Hive’s guidelines are admirable, but there remains an open question how it will be able to keep up its content moderation goals amid an overnight surge of new users. In an interview with Newsweek, Hive founder Kassandra (Raluca) Pop said that just three people — herself, a designer, and a developer — run the app. “It’s just the three of us and we’re managing pretty well I think,” she told the outlet. And indeed, for such a small team, the app’s precipitous user growth is a remarkable feat.
While the interface was inviting and some of the posts engaging, I found myself too frustrated by constant lags and crashes to spend much time on the app just yet. Its lack of a web interface also left me unsure of how well it will fill a Twitter-shaped hole for those looking for an alternative to the Musk-owned platform.
To be fair, Hive started in 2019 and never sought to be a Twitter clone or to welcome a sudden influx of disgruntled Twitter users.

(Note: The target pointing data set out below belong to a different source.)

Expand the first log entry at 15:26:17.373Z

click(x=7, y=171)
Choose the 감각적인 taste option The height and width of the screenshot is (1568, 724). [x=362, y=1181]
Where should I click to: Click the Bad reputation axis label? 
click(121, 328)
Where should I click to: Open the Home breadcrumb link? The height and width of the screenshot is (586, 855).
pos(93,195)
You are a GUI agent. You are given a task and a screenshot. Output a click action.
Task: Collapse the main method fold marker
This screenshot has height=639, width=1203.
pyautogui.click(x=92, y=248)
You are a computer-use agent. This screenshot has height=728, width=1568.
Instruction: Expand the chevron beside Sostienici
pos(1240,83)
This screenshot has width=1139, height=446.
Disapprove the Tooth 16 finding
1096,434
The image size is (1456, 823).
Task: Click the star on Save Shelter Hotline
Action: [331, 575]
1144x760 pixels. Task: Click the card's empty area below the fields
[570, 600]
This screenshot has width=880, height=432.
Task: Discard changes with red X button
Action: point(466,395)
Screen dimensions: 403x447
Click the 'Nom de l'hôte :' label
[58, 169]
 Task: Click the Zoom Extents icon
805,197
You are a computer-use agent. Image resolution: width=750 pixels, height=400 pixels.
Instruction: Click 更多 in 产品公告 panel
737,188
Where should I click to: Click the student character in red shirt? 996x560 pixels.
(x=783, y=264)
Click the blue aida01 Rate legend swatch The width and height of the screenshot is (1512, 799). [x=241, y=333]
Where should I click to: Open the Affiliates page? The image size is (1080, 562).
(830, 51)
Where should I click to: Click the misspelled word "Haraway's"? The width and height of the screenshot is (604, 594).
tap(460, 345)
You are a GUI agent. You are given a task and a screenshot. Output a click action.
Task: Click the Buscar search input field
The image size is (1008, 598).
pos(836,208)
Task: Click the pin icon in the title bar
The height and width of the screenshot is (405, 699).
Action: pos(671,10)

Founder Pop told Newsweek she was inspired to create Hive after her own frustration with Instagram’s algorithm and ads.
Hive’s viral rise over the past week, and the hiccups associated with other Twitter alternatives like Mastodon (more on that here) or Post.News (which currently is only accepting new users to join a “Waitlist”), in many ways only reveal how difficult it would be to replace a platform that has been so widely used by brands, government agencies and more for over a decade.
Beyond Twitter’s unusual set of circumstances, other social media giants are also facing a new reckoning brought on by a whiplash in demand and worsening economic climate. As users and developers confront sweeping changes to how social networking might function, digital rights groups are urging that this can also be a time to regroup and rebuild based on past lessons.
“The problems of living under a system dominated by unaccountable, vast corporations seemed inescapable. But growth has stagnated for these centralized platforms, and Twitter is in the midst of an ugly meltdown,” Cindy Cohn and Rory Mir of the nonprofit Electronic Frontier Foundation wrote in a blogpost. “Our hearts go out to the thousands of workers mistreated or let go by the incumbent players.”
“The major platforms have already screwed it up,” Cohn and Mir added, “but now we have the chance to get it right and build something better.”